His CSU have worked closely with the Growing Health Together programme in Surrey: a series of PCN-led collaborative schemes targeting health inequalities. As well as performing health data analytics to inform the projects, the CSU has worked with an external supplier on baseline community asset mapping for the programme.

This involved working with local stakeholders to ‘map the key sort of people and organisations in a neighborhood’ and understand ‘the strength of those relationships in a community context.’

Originally commissioned by Surrey Heartlands CCG, Growing Health Together sees five East Surrey PCNs work on a diverse range of interventions including community gardens, walking groups, coffee mornings, dedicated wellbeing spaces and support groups for those with specific needs.

The projects are, as far as possible, coproduced with the local community and the specific groups they target.

Some of the programme’s more innovative schemes include multigenerational music sessions for older people in care homes and school age children, and bike repair training aimed at those from disadvantaged groups. It’s hoped projects like these will both foster a sense of community and help empower individuals.

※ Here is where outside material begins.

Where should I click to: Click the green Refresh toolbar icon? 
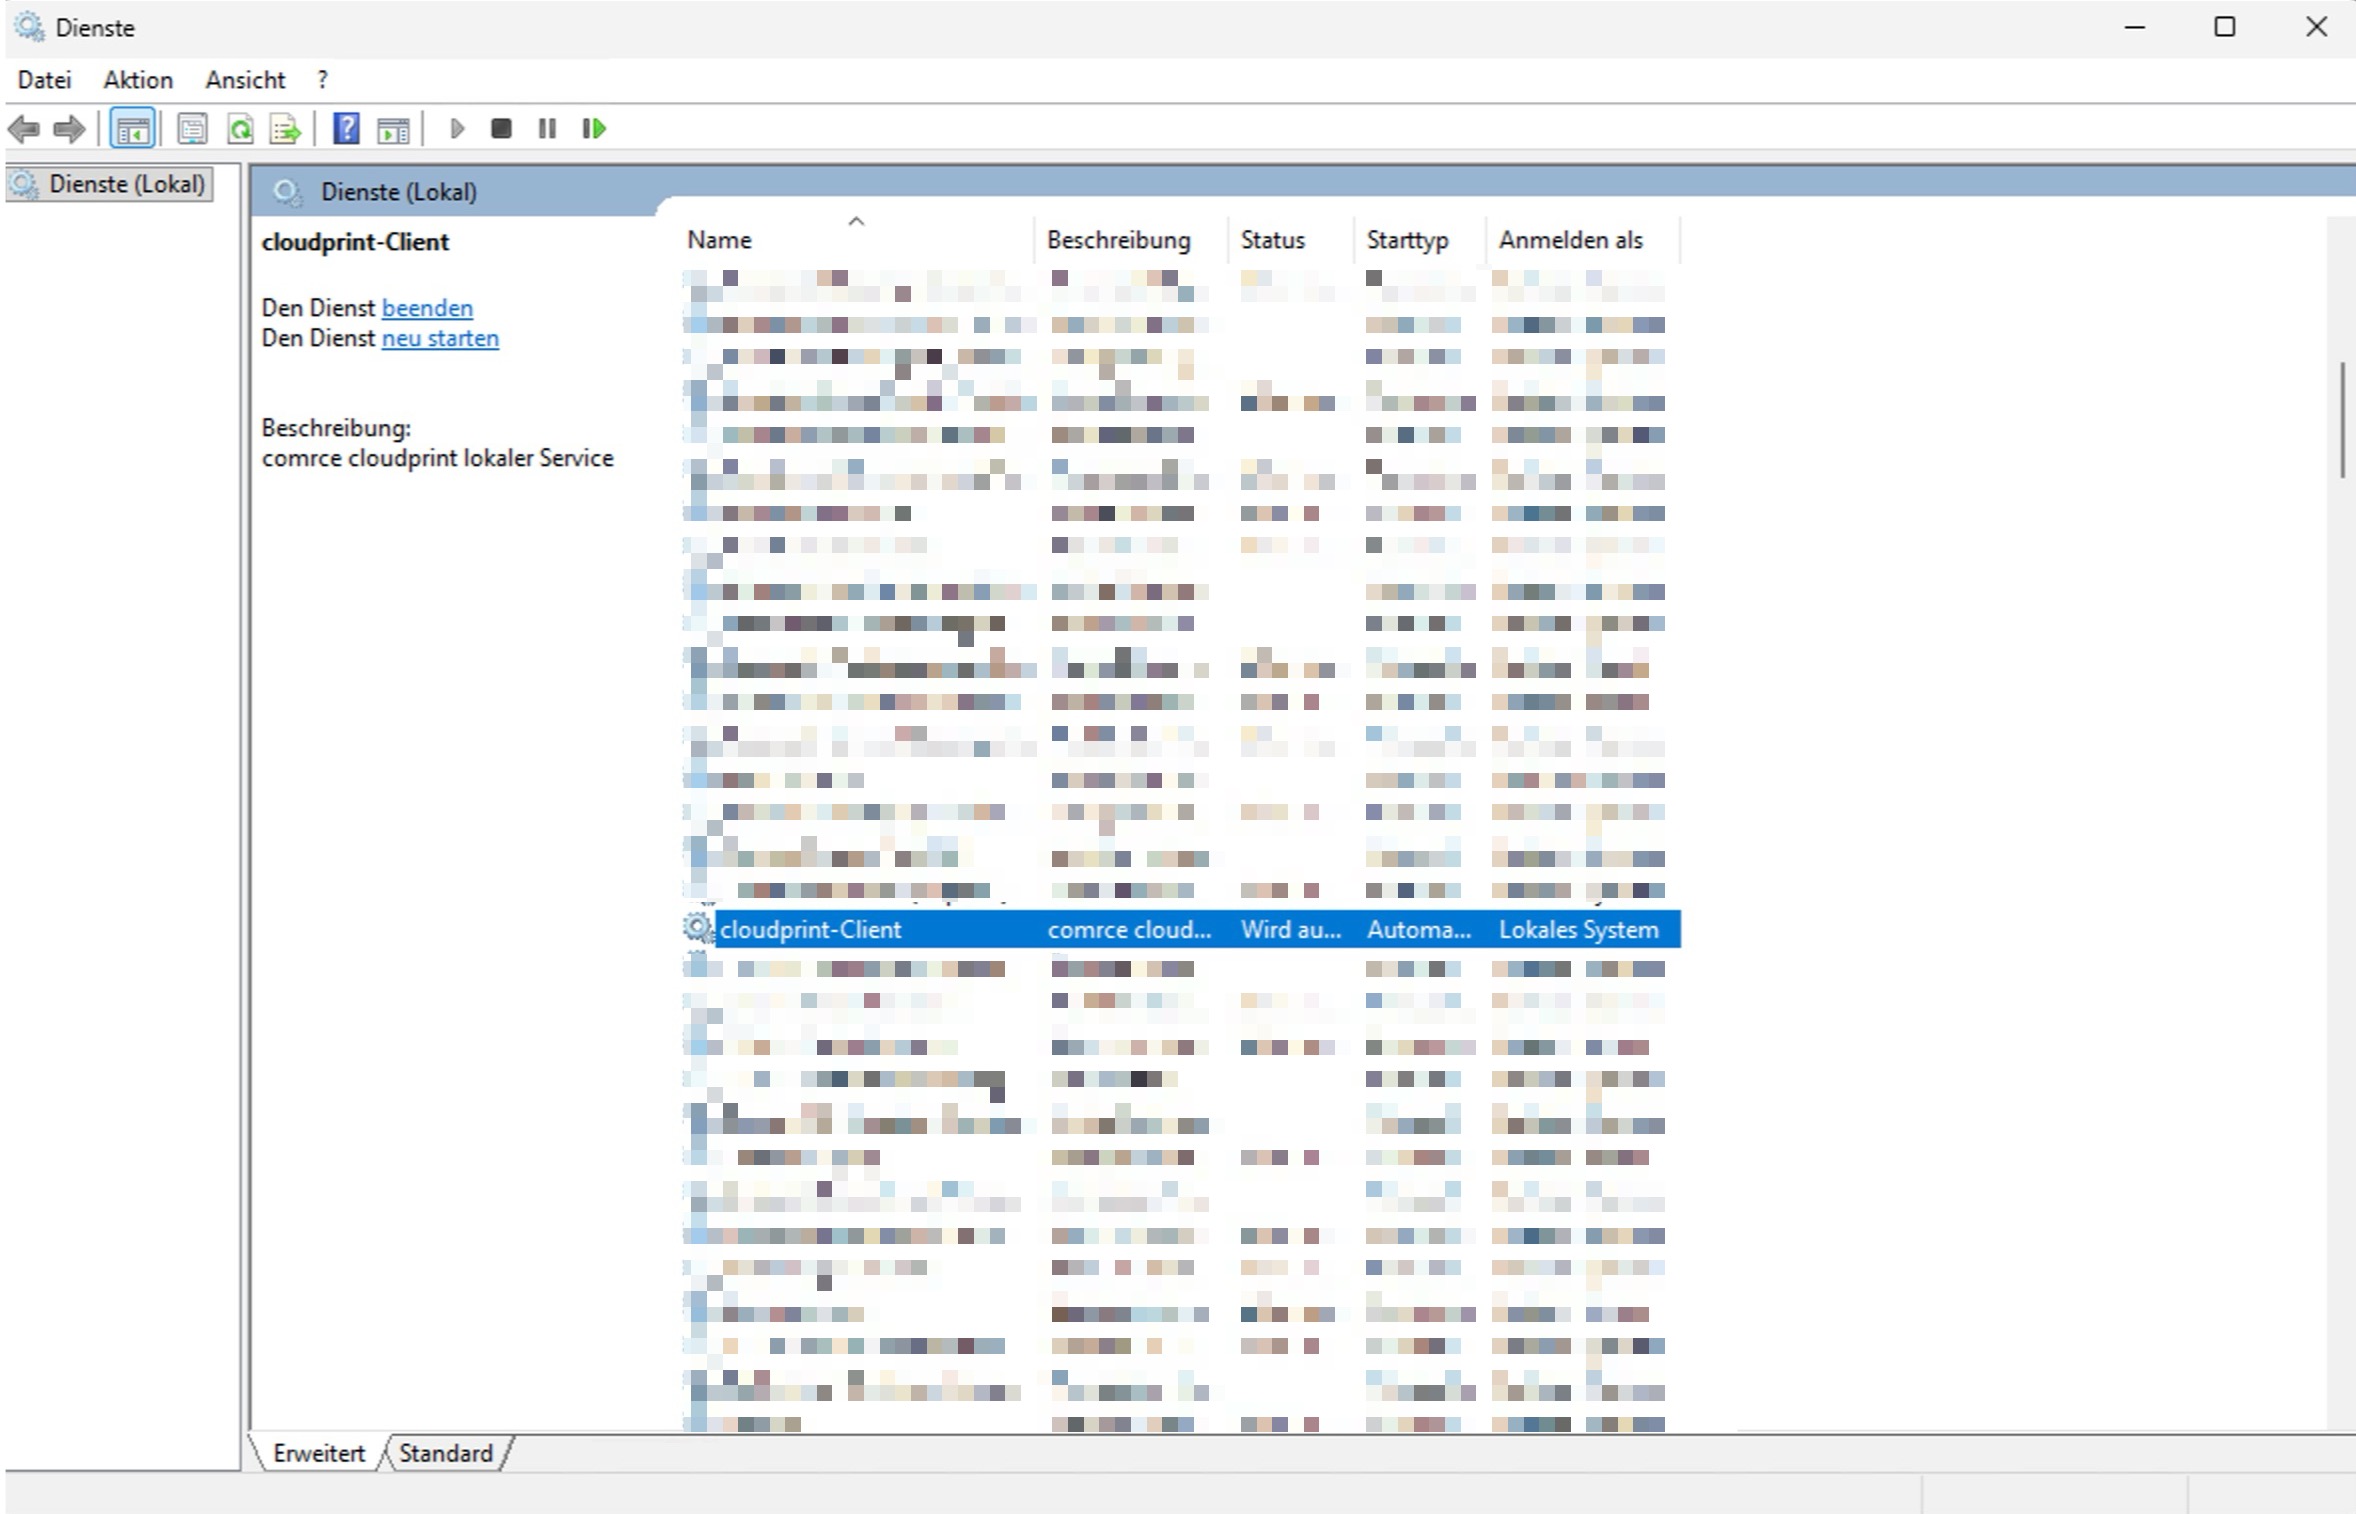240,129
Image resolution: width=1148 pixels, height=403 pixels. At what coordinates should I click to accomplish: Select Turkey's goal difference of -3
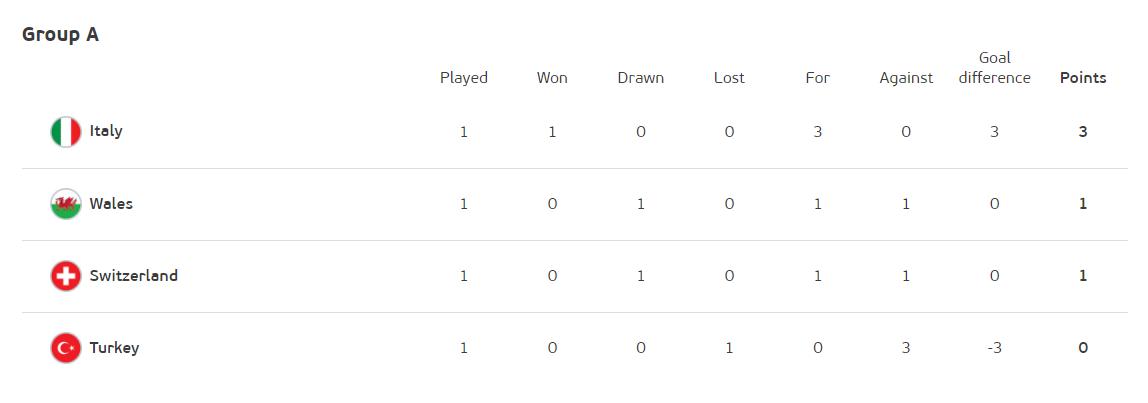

Programme leaders have also been keen to improve the lived environment for their population, improving access to green spaces and redecorating wellbeing rooms in schools.

PCNs involved in Growing Health Together give their clinical leads a small amount of dedicated time to work on the programme. Dedicated funding for each project varies, with some projects run — like the PTA-funded school room refresh — on tiny budgets.

Assessing the success of these kinds of programmes is a crucial step in ensuring they continue, but this can be tricky when their benefits are considered wider than metrics like BMI and Hba1c.

In Loxford, Dr Ali and her colleagues are using indicators like patient activation scores, which assess a patient’s confidence in self-managing their health, to try and better quantify the impact of their pilot.

Fenton’s CSU is has been evaluating quantitative indicators for Growing Health Together based on the King’s Fund Population Health Model.

Growing Health Together co-founder Dr Gillian Orrow told a recent webinar: ‘It’s been really helpful to have that quantitative data insight to be able to triangulate with our own experiences working in the patch.

‘This can really help us to make sure we’re taking this proportional universalist approach that Sir Michael Marmot advocates, so that we’re putting greatest resource in the areas with the most to benefit.’

Programme leaders want to supplement these insights with qualitative data. As well as applying for funding for such research from the National Institute of Health and Care Research, the group is performing surveys on community connectedness and self-rated health, and assessing the environmental impact of its work.

Fenton says it’s important to look at population health management beyond data analysis itself. Not only does the term sometimes grate on those at local authorities, but it risks siloing work that by its nature needs to be collaborative. 

‘Management suggests a kind of bureaucratic process — that one is being managed, something is being managed – when it’s not, it’s much more.’

PHM is viewed by some as a solely data driven approach — an element he describes as ‘to technocratic and too heavily medicalised’ — and something that ‘limits its impact.’

His CSU is involved in a wide range of schemes beyond PHM pilots that all work towards the same goal of reducing health inequalities, often at a PCN level. As well as PHM schemes, ‘you’ve got personalised care, social prescribing, people in communities, health inequalities,’ he said.

Especially at an NHS England level, he says it’s important for leaders to recognise that ‘all of these things are kind of overlapping and sometimes mutually supportive sometimes, you know, not divergent.’

Whether they’ve considered PHM or projects or something else, leaders need to ‘more closely integrate these different strands of thinking.’